With $f:\mathbb{N}\rightarrow\mathbb{R}_+$ and $$T(1)=b$$ $$T(n)=a*T\left(\frac{n}{c}\right)+f(n)$$ for $$a,b,c>0$$ $$n>1$$ Prove by induction that $$T(n)=\sum_{i=0}^k \left(a^i * f\left(\frac{n}{c^î}\right)\right)$$ is valid when $f(1)=b$ for all $n=c^k$ with $k\in\mathbb{N}$.

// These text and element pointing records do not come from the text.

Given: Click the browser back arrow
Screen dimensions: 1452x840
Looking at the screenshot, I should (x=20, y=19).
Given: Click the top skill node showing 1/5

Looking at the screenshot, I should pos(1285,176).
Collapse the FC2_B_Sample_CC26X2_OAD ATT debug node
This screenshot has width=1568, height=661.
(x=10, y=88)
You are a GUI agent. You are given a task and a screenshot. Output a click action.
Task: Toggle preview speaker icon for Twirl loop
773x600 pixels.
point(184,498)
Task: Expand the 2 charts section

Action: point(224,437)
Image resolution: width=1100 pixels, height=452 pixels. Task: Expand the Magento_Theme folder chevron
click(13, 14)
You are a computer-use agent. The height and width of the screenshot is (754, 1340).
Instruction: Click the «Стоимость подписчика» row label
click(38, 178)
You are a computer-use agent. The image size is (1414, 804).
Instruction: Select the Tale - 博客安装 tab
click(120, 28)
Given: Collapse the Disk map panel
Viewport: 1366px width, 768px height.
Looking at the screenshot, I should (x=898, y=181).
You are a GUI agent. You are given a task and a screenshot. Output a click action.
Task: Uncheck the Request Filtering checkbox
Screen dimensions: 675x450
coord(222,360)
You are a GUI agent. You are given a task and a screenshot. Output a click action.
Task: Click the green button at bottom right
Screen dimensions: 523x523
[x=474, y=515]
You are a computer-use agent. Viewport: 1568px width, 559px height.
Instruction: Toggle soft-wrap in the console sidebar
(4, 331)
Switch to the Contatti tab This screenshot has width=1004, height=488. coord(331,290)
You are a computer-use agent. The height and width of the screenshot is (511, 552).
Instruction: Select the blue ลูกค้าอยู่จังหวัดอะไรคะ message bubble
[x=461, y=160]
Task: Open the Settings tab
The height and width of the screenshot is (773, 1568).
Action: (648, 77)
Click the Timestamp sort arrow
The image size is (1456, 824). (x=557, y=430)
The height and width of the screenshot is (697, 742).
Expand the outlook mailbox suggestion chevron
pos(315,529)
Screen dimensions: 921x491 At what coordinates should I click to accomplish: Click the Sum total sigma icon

My solution: It's easy to see that the formula is valid for $k=0$ ($n=1$). But I am stuck at the induction step:
$$T(c^{k+1})=a*T(c^k)+f(c^{k+1})$$ $$T(c^{k+1})=a*\sum_{i=0}^k \left(a^i * f\left(\frac{c^k}{c^î}\right)\right)+f(c^{k+1})$$ $$T(c^{k+1})=a*\sum_{i=0}^{k+1} \left(a^i * f\left(\frac{c^k}{c^î}\right)\right)-a^{k+2}*f\left(\frac{c^k}{c^{k+1}}\right)+f(c^{k+1})$$ $$T(c^{k+1})=\sum_{i=0}^{k+1} \left(a^{i+1} * f\left(\frac{c^{k+1}}{c^{î+1}}\right)\right)-a^{k+2}*f\left(\frac{1}{c}\right)+f(c^{k+1})$$
And now I am stuck. At the end the formula should look like this:
$$T(c^{k+1})=\sum_{i=0}^{k+1} \left(a^i * f\left(\frac{c^{k+1}}{c^î}\right)\right)$$
But I don't see the steps in between.
You've got the right idea, but you made a mistake trying to initially add one more term to the summation and then subtract it, as this leads to dealing with $f\left(\frac{1}{c}\right)$ which is not defined. Here is how you can proceed instead starting from the second line of your induction step, with the steps below being similar to what you also did later:
$$\begin{equation}\begin{aligned} T(c^{k+1}) & = a \times\sum_{i=0}^k \left(a^i \times f\left(\frac{c^k}{c^i}\right)\right) + f(c^{k+1}) \\ & = \sum_{i=0}^k \left(a^{i+1} \times f\left(\frac{c^{k+1}}{c^{i+1}}\right)\right) + a^{0} \times f\left(\frac{c^{k+1}}{c^0}\right) \\ & = \sum_{i=1}^{k+1} \left(a^{i} \times f\left(\frac{c^{k+1}}{c^{i}}\right)\right) + a^{0} \times f\left(\frac{c^{k+1}}{c^0}\right) \\ & = \sum_{i=0}^{k+1} \left(a^{i} \times f\left(\frac{c^{k+1}}{c^{i}}\right)\right) \end{aligned}\end{equation}\tag{1}\label{eq1A}$$
Note that going from the second to the third lines above with the summation, I increased the summation limits of $i$ by $1$, so I needed to decrease $i$ by $1$ inside the summation to compensate.